▶ _Your goal_:
Whenever a line contains the string "siaspeed", copy it out of the entries.

Pixel coordinate grounding data:
┌──
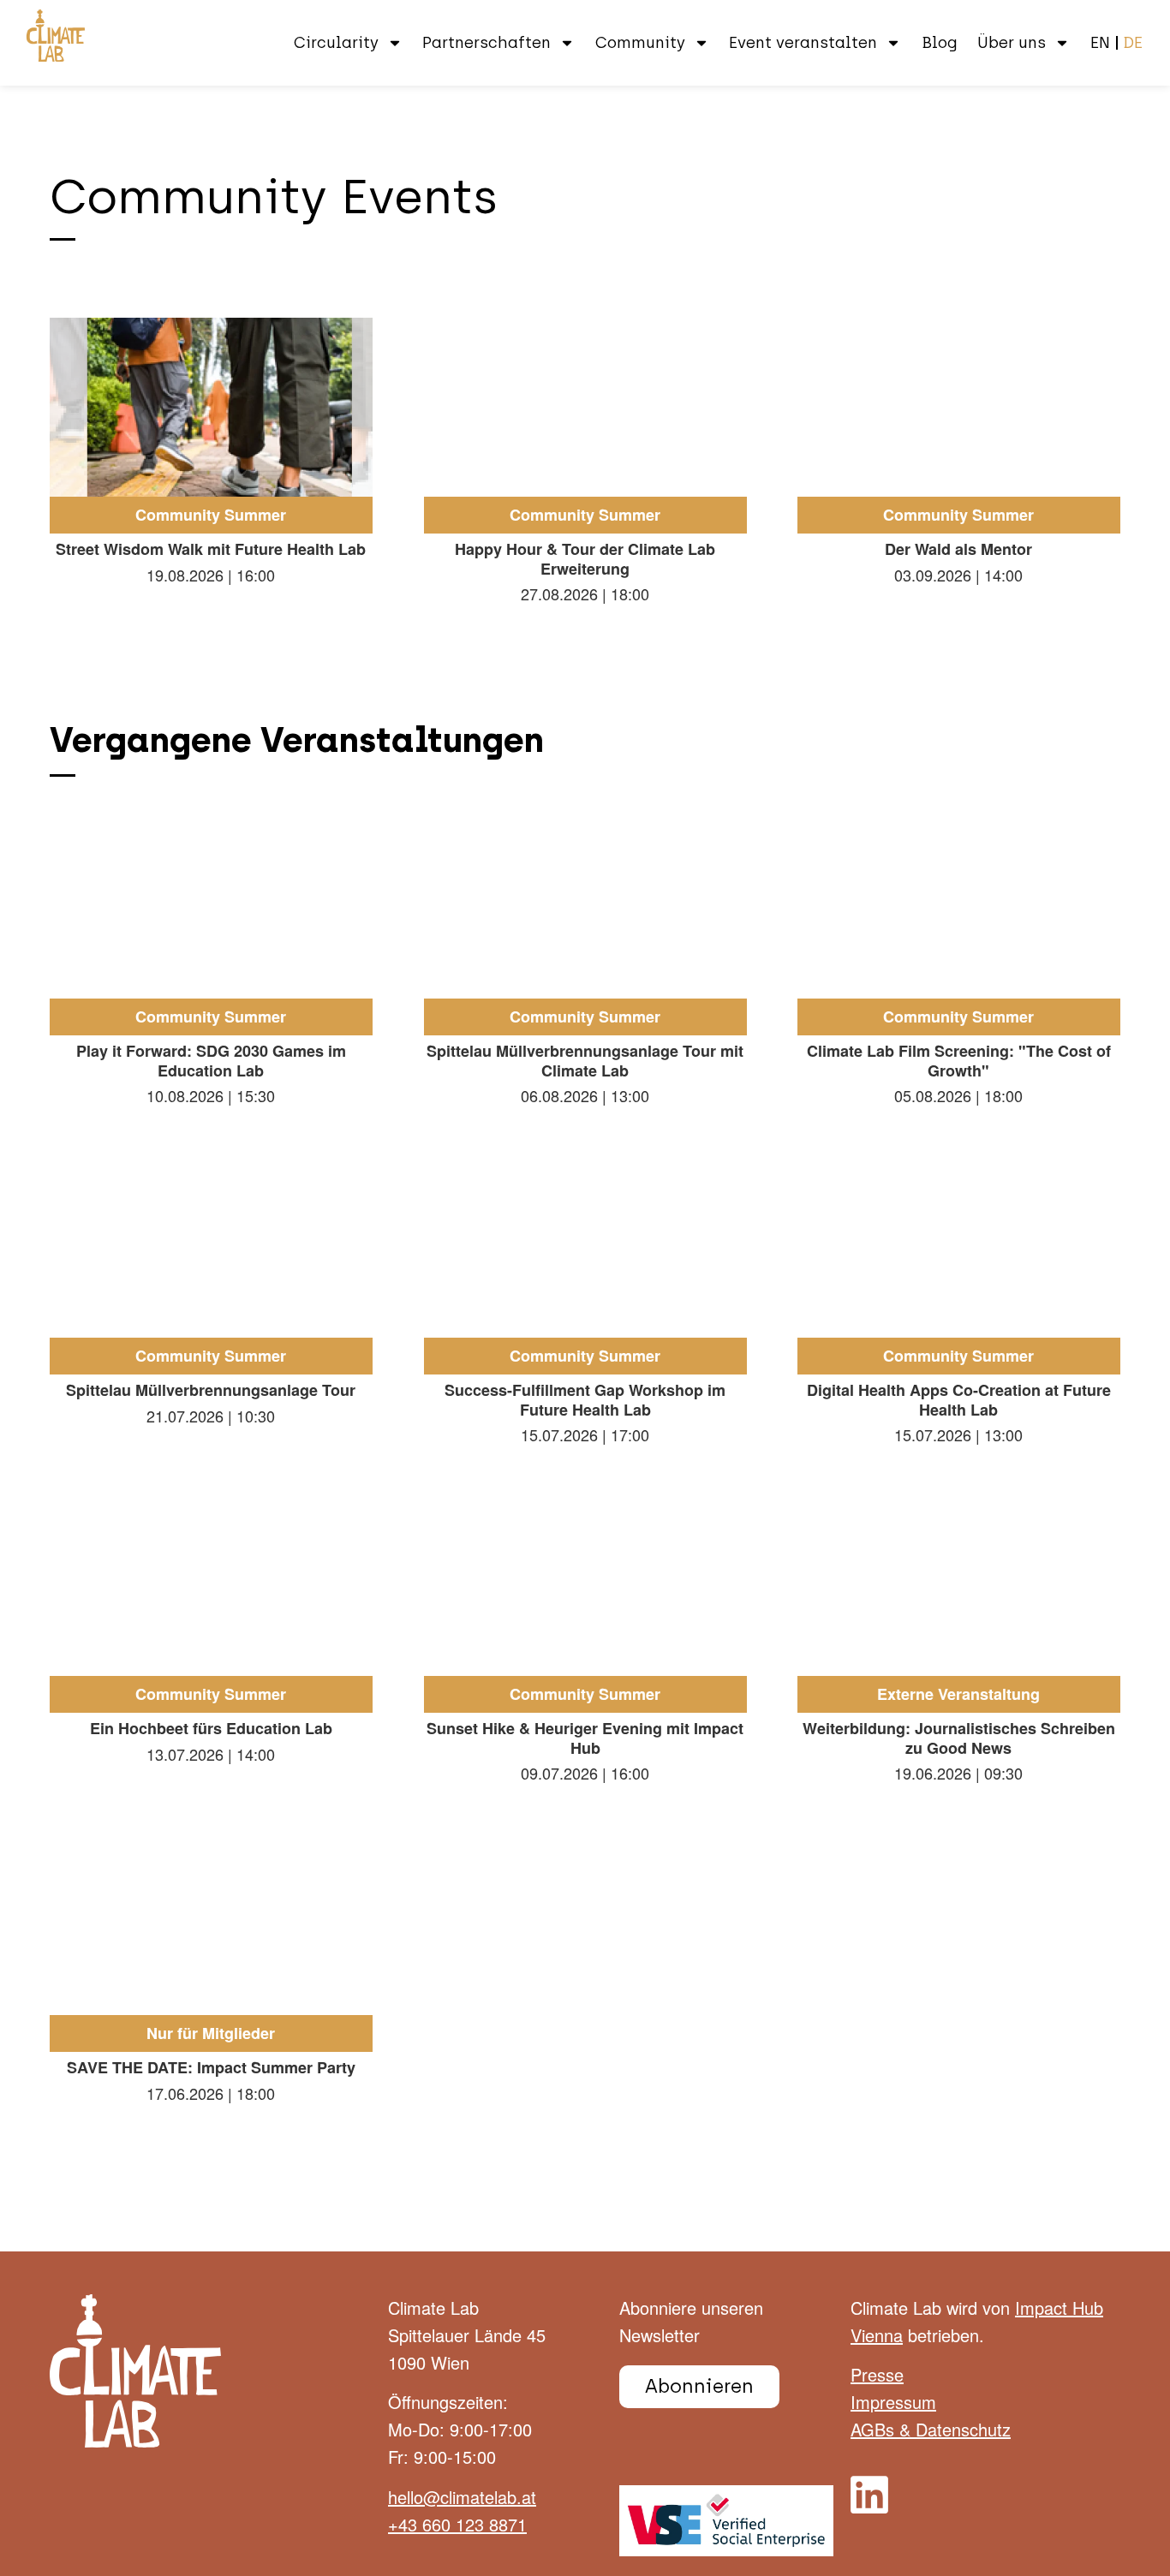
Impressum (893, 2401)
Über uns (1011, 42)
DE (1133, 42)
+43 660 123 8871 (457, 2524)
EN (1100, 42)
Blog (940, 42)
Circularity (336, 42)
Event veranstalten (803, 42)
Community (640, 42)
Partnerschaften (486, 42)
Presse (877, 2374)
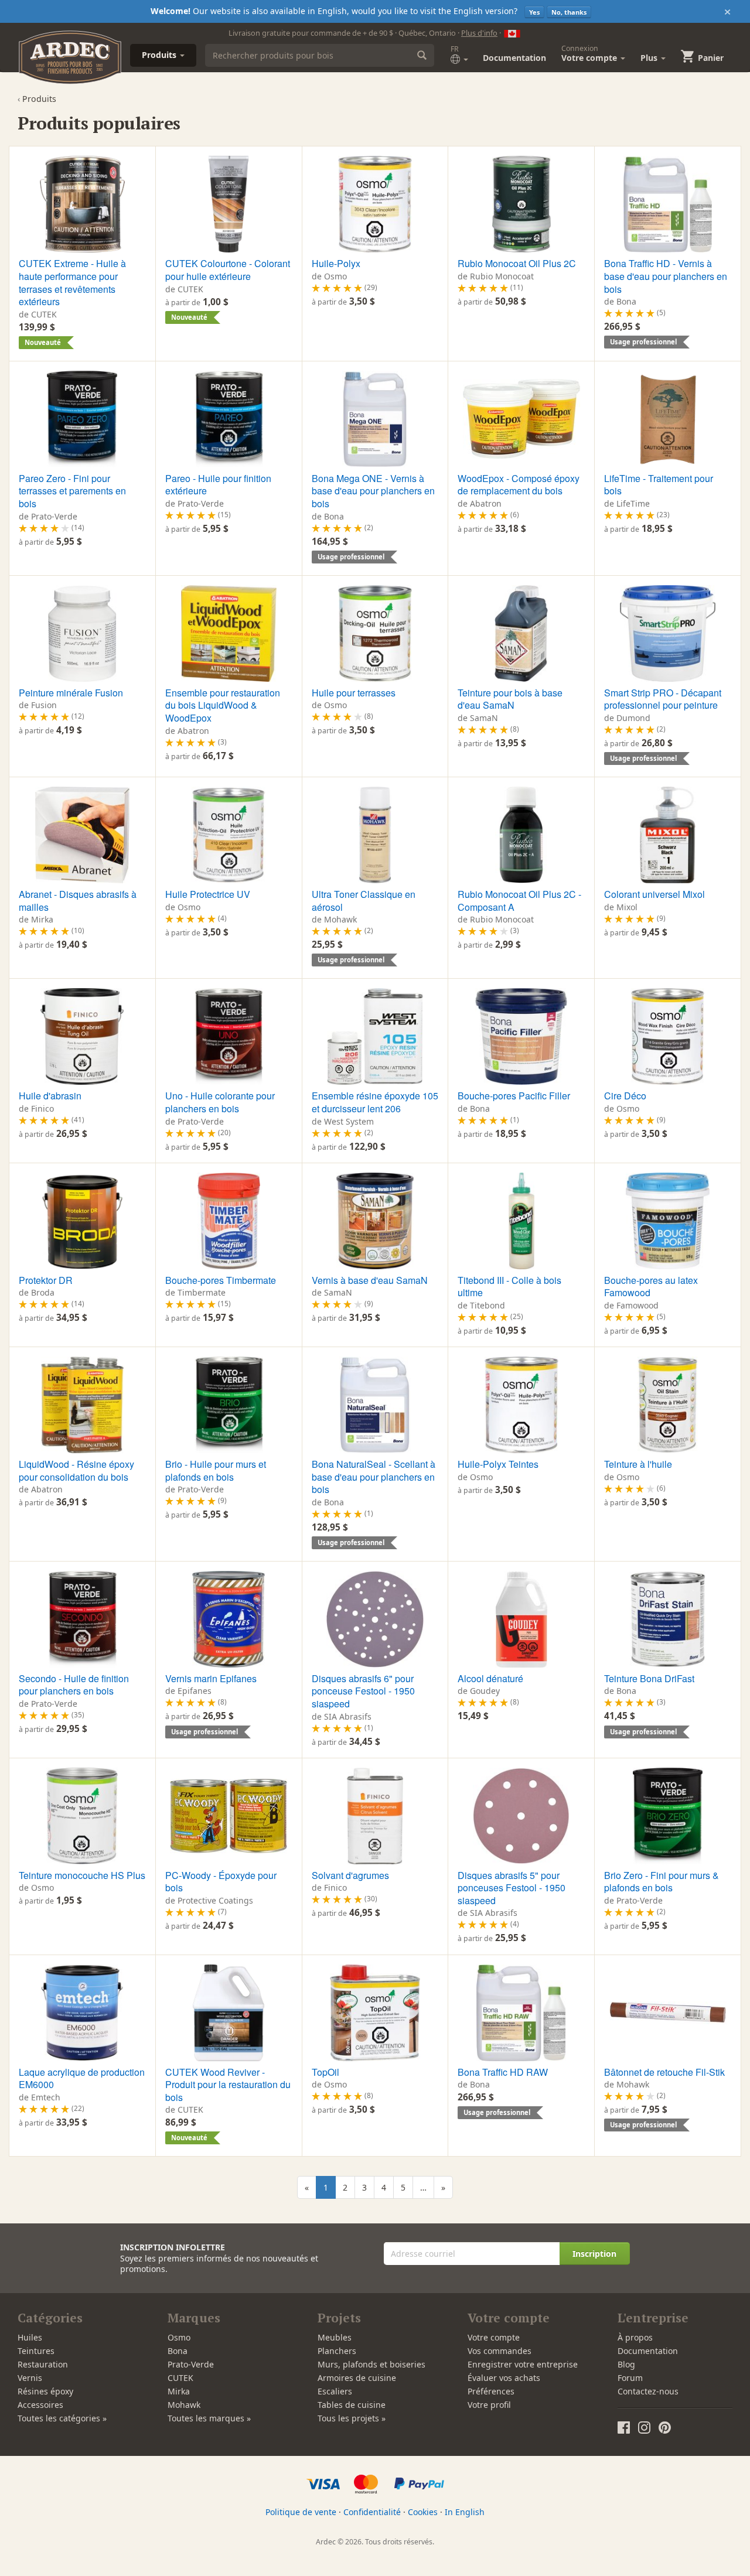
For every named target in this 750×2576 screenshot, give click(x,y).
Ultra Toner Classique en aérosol (363, 900)
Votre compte (494, 2337)
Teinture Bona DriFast (649, 1678)
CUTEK (180, 2377)
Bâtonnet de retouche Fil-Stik (664, 2072)
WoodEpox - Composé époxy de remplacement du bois (518, 485)
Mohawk (184, 2404)
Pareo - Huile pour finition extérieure (218, 485)
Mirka (179, 2391)
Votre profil (489, 2404)
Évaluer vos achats (504, 2377)
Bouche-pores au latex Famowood (651, 1286)
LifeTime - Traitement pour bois (658, 485)
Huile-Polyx (336, 263)
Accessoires (40, 2404)
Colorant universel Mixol (654, 894)
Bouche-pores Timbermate (220, 1280)
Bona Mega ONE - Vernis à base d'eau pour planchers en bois (373, 491)
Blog (626, 2364)
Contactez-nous (648, 2391)
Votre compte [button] (590, 53)
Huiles (30, 2337)
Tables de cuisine (352, 2404)
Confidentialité (372, 2511)
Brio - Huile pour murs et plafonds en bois (215, 1470)
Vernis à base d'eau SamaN (370, 1280)
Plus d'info (479, 33)
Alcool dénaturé (490, 1678)
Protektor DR (46, 1280)
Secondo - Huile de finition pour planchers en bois (74, 1685)
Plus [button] (650, 57)
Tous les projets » (352, 2418)
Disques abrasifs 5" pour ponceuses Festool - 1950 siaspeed (511, 1887)
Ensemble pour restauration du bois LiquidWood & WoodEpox (222, 705)
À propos (635, 2337)
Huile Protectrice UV (207, 894)
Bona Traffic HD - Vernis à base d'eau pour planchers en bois (665, 276)
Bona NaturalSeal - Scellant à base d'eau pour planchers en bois (373, 1476)
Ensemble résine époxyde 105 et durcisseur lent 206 (375, 1102)
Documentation (514, 57)
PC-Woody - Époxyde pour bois (221, 1881)
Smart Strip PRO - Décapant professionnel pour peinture (662, 699)
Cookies (423, 2511)
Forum (630, 2377)
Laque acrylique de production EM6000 (82, 2078)
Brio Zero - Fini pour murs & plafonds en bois (661, 1881)
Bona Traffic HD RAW (503, 2072)
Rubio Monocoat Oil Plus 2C (517, 263)
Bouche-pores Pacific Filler (514, 1095)
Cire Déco (625, 1095)
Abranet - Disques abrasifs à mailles (78, 900)
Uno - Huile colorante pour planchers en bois (220, 1102)
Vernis (30, 2377)
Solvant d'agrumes (350, 1875)
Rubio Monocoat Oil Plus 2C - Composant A (519, 900)
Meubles (335, 2337)
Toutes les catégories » (62, 2418)
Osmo (179, 2337)
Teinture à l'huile (638, 1464)
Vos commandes (499, 2350)
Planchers (337, 2350)
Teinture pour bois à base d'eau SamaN (510, 699)
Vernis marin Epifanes (211, 1678)
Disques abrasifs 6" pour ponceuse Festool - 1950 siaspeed (363, 1691)
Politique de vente (300, 2511)
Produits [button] (160, 54)
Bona (178, 2350)
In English (465, 2511)
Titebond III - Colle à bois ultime (509, 1286)
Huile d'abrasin (50, 1095)
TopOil (325, 2072)
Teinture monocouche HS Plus (82, 1875)
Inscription (594, 2253)
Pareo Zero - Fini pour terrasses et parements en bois (72, 491)
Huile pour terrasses (354, 692)
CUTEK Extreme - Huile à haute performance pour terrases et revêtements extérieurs (72, 282)
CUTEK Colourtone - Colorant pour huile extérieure (227, 270)
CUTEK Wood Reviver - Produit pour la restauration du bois (228, 2084)
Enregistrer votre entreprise (523, 2364)
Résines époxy (45, 2391)
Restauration (43, 2364)
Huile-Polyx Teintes (498, 1464)
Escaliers (335, 2391)
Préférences (491, 2391)
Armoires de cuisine (357, 2377)
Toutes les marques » (209, 2418)
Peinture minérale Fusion (71, 692)
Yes (534, 12)
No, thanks (569, 12)
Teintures (36, 2350)
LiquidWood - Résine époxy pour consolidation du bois (76, 1470)
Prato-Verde (191, 2364)
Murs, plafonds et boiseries (371, 2364)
└──
▶ _Solution to this exercise_:
Disques abrasifs 5" pour ponceuses Festool - 1950 siaspeed (511, 1887)
Disques abrasifs 6" pour ponceuse Festool - 1950 siaspeed (363, 1691)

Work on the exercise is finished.